What can we take away from these developments to improve senior living? To begin with, more open, interactive relationships are evolving from the traditional centrally directed structures of the past. The traditional business was organized like the military, with command at the top and execution at the frontline with an intermediate chain of command. Newer organizations are more caring and more frontline-worker empowering to improve mission fulfillment.

This is a cultural change that is transforming not only senior living but our American culture as well. The democratic principles that have guided American culture have long been a beacon for social mobility throughout the world. America is the Land of Opportunity where anyone can rise from poverty to find the life of which others dream. This vision is more important for senior living than for any other industry. Senior living at its best provides the platform to allow older people to thrive and to feel good about themselves. A relationship approach that includes residents as full-fledged members of the organization will fulfill the dream of an age-empowering America.

Change now is much faster-paced than it was mere decades ago. Rapid adaptability and innovation are essential for all businesses, particularly for senior living. Eliminating redundant approval layers can foster communities of residents and staff together helping to make senior living affordable and fulfilling.

The New Generation

These changes coincide with the arrival of a new generation of prospects with dramatically different expectations for senior living. The extended period of vitality longevity, a gift of medical research, raises the expectation that people will continue to be valued, productive, and treated with respect well into their 80s and, for many, beyond that.

This evolving cultural change is not new. But the industry has persisted in thinking primarily of care concerns even as relationship and enrichment have risen in their importance for prospects and residents. The pandemic shows that now is the time for change. This calls for a new mindset about the fundamental premises for senior living. Residents and frontline workers can come together to create better living for everyone. Not allowing that collaboration to flourish is ageist, and the industry is dead set against ageism.
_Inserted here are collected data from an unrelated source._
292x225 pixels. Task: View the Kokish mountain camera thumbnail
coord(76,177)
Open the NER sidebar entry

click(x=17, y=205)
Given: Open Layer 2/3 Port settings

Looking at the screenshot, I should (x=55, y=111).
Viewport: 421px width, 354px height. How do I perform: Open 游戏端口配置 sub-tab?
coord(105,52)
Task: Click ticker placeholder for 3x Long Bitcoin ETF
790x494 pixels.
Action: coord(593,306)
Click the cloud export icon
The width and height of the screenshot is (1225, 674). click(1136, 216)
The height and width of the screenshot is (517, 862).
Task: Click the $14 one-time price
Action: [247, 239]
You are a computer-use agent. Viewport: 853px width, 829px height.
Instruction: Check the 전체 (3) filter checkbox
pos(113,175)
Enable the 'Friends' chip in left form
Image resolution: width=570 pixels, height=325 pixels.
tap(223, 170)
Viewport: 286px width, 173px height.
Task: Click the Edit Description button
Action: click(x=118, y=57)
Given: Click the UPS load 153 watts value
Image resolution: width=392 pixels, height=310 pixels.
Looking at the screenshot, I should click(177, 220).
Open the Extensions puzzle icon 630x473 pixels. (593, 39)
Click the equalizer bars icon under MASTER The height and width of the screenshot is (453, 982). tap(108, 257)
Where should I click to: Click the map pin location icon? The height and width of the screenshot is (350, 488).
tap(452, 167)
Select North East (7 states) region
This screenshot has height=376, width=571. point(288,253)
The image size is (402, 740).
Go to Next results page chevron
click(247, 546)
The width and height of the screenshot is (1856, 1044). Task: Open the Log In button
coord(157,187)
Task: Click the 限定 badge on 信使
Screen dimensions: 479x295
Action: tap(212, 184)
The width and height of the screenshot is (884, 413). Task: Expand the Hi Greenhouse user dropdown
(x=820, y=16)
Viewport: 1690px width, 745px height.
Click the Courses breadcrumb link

No one should have to feel ashamed to have moved into senior living. What is humanly possible for the board, executives, and staff is equally humanly possible for residents if they are invited to the decision table. When enterprise interests are elevated above mission, it’s the residents who are diminished. Executive Directors should think of themselves as Mission Servants. Their purpose is to serve more than to command.

The social revolution that is now underway will give us a better, more affordable senior living industry. Residents are not a burden. They are the reason for senior living. They should be full partners, members in our mission of making life fulfilling for as long as people have breath.